Любовница смерти (Акунин) - страница 60

Розенкранц взял у дожа шарик, внимательно посмотрел на него и внезапно осенил себя крестом. Коломбина жалостливо ойкнула – так поразил ее этот неожиданный жест. Немец же раскрутил рулетку, а потом взял и выкинул штуку уж совсем на него непохожую: посмотрел прямо на сострадающую барышню и быстро поцеловал шарик, после чего решительно бросил его на край колеса.

Пока оно вертелось – а это длилось целую вечность – Коломбина шевелила губами: молила Бога, Судьбу, Смерть (уж и сама не знала, кого), чтобы мальчику не выпала роковая ячейка.

– Двадцать восемь, – хладнокровно объявил Просперо, и у присутствующих вырвался дружный вздох.

Побледневший Розенкранц с достоинством молвил:

– Schade[4].

Отошел в сторону.
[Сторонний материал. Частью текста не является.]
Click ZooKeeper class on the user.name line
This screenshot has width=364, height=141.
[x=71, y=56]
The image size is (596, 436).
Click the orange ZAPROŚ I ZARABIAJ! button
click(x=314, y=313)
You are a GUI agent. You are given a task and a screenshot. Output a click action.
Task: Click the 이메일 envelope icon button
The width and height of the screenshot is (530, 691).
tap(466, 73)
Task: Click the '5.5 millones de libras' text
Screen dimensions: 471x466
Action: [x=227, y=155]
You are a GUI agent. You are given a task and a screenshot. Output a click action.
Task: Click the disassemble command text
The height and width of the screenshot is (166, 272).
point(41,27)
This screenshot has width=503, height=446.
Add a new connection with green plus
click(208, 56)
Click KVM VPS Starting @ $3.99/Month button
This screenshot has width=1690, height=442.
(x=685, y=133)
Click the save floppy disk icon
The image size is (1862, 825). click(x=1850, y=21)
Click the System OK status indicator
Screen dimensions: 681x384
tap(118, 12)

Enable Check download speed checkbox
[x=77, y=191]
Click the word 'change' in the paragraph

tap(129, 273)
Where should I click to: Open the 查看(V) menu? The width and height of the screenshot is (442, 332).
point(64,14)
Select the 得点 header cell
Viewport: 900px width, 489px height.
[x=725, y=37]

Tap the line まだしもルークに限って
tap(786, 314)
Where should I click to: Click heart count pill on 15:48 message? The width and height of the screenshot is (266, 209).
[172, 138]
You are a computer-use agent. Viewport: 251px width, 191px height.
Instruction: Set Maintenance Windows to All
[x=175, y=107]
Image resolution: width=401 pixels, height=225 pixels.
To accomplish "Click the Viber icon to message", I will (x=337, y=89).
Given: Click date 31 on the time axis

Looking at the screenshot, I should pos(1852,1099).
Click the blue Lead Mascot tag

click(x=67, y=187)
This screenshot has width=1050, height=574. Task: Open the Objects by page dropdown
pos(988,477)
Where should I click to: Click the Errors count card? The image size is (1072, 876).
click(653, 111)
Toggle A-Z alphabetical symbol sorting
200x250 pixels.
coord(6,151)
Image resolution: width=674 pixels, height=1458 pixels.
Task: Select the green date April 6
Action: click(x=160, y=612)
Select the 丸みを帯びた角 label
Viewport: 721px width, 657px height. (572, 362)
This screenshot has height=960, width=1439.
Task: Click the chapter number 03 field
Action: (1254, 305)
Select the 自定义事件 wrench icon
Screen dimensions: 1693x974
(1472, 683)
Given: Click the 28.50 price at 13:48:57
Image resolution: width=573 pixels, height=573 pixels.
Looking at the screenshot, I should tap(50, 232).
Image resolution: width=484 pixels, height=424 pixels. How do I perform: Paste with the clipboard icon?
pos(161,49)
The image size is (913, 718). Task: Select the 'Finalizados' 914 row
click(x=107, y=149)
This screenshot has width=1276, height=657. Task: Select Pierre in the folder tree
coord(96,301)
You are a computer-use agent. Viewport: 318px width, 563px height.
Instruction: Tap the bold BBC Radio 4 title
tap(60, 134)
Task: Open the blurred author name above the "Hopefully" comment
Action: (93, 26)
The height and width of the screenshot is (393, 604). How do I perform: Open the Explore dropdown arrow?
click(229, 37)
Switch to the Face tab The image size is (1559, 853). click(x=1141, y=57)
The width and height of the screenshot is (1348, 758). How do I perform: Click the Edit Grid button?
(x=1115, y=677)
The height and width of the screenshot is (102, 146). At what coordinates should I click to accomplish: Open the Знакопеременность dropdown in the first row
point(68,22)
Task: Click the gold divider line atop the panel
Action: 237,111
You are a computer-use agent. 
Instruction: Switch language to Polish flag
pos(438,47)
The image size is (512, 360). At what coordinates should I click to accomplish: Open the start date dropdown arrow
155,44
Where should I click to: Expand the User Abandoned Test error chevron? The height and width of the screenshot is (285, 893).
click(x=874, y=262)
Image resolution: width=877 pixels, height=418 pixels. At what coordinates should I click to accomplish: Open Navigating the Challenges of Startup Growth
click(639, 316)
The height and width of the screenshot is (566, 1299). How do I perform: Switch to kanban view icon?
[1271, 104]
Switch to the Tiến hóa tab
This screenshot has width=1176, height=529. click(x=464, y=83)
На Коломбину он теперь уже не смотрел, очевидно, уверенный, что и без того произвел должное впечатление. По правде говоря, так оно и было – Розенкранц с этим его отчаянным поцелуем показался ей ужасно милым. Только сердце Коломбины, увы, принадлежало другому.

– Дайте, дайте сюда! – Калибан нетерпеливо схватил шарик. – Я чувствую, мне должно повезти.

Он трижды плюнул через левое плечо, крутанул рулетку что было мочи и выбросил шарик так, что тот золотым кузнечиком заскакал по ячейкам и чуть не вылетел за бортик.

Все, оцепенев, наблюдали за постепенно замедляющимся верчением колеса. Обессиленный шарик попал на череп! Из груди бухгалтера вырвался торжествующий вопль, но в следующий миг золотой комочек, будто притянутый некоей силой, перевалился через разделительную черту и утвердился в соседней ячейке.

Кто-то истерично хихикнул – кажется, Петя. Калибан же стоял, словно пораженный громом.

Потом прохрипел:

– Не прощен! Отринут! – И с глухим рыданием кинулся к выходу.

Просперо со вздохом сказал:

– Как видите, Смерть недвусмысленно извещает о своей воле. Так что, хотите попытать счастья?

Вопрос был обращен к Гэндзи. Тот учтиво поклонился и проделал положенную процедуру быстро, скупо, безо всякой аффектации: слегка раскрутил рулетку, небрежно уронил шарик и после этого на него даже не смотрел, а наблюдал за дожем.

– Череп! – взвизгнула Львица.

– Ха! Вот это фокус! – звонко выкрикнул Гдлевский.

Потом все закричали и заговорили разом, а Коломбина непроизвольно простонала:

– Нет!

Она сама не знала, почему.

Нет, пожалуй, знала.

Этот человек, которого ей довелось знать так недолго, источал ауру спокойной, уверенной силы. Рядом с ним отчего-то делалось светло и ясно, она будто снова превращалась из заплутавшей средь темных кулис Коломбины в прежнюю Машу Миронову. Но, видно, обратной дороги не было, и роковой бросок Гэндзи являл собой самое определенное тому доказательство.